The Democratic National Committee has already pledged to spend $50 million on congressional elections this year. And now Ben Smith gets word that the White House will devote a senior aide to selling health care full time. Which senior aide will take up this responsibility isn’t yet known, but presumably they will do some of what was handled by Linda Douglass, the former ABC News reporter who handled communications for the White House Office of Health Reform. She recently announced she’s leaving her post.
That the DNC and White House are making these announcements conveys two things. One, that the party now realizes health reform is not going to sell itself. It’s not going to become instantly popular, even with the immediate benefits Democratic leaders have been touting.

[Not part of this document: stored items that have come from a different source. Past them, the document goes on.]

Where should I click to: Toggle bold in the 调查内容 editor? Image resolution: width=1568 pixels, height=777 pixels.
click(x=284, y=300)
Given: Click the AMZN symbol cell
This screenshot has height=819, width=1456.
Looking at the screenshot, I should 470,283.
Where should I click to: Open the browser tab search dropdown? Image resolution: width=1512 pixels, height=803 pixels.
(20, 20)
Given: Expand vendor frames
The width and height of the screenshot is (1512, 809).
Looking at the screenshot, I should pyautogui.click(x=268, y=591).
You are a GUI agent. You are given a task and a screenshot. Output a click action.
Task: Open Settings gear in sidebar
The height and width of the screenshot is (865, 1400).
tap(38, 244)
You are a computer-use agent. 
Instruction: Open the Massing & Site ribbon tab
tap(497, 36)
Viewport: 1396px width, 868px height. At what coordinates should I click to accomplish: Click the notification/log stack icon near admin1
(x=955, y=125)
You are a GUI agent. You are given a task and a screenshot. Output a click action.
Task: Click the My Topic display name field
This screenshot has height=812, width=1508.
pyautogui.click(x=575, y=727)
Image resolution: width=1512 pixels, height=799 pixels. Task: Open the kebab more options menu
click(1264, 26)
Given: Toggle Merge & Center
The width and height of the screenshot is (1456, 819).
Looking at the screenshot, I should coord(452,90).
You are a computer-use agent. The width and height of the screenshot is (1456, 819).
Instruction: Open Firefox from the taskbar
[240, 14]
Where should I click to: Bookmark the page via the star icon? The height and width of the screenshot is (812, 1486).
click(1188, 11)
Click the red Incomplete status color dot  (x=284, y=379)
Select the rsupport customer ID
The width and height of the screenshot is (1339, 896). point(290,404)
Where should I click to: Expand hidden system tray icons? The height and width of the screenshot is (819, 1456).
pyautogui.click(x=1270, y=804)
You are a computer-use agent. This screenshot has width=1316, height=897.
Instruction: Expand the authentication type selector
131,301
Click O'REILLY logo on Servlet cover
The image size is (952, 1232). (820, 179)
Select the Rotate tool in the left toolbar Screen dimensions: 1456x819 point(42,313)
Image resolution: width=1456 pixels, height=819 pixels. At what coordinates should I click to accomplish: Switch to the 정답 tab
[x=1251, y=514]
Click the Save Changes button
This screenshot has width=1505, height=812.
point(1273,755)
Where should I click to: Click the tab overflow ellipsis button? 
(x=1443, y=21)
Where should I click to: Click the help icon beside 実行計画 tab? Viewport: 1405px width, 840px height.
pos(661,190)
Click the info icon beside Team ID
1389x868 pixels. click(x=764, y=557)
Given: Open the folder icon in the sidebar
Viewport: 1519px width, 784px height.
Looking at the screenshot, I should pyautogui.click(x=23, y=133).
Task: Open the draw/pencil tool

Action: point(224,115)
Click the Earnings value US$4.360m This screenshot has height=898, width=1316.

Second, the announcements are messages to vulnerable congressional Democrats that the party and White House are taking threats to their seats seriously and plan to devote lots of resources to help mitigate expected losses in the House and Senate come November.
Democrats are trying mightily to focus the news media and public’s attention on financial reform and it remains to be seen how central a role health care will play this fall. But as long as health care continues be divisive, my guess is it will continue to be a favorite topic for Republicans. This fall, will Democrats run from the issue and try hard to talk about other issues, like financial reform? Or will they chose instead to emphasize the benefits of health reform, hoping they can change some minds among voters? District and state polling will help determine the strategy for each race.
One other bit of health care personnel news I’ve yet to mention is about Jon Kingsdale. Earlier this week, he announced he’s leaving his post as head of the Massachusetts health insurance exchange. The timing of his departure is noteworthy. The Department of Health and Human Services will need lots more staff in the coming years to implement the health reform law and then keep things running. Kingsdale would be an obvious choice for a senior position. He’s someone lots of health care reporters, including this one, talked to as the national debate was boiling over for perspective on how exchanges work and other matters. Kingsdale hasn’t said yet what his next job will be, but has indicated he wants play a role in federal health reform. He could do that from within HHS or from the outside as a highly paid consultant or at think tank. Us health policy wonks will be watching closely to see where he lands. And so, I’m guessing, will Mitt Romney. If the defacto head of Massachusetts health reform ends up helping guide national reform, that will be one more thing standing in the way of Romney’s case that the two systems are “as different as night and day.”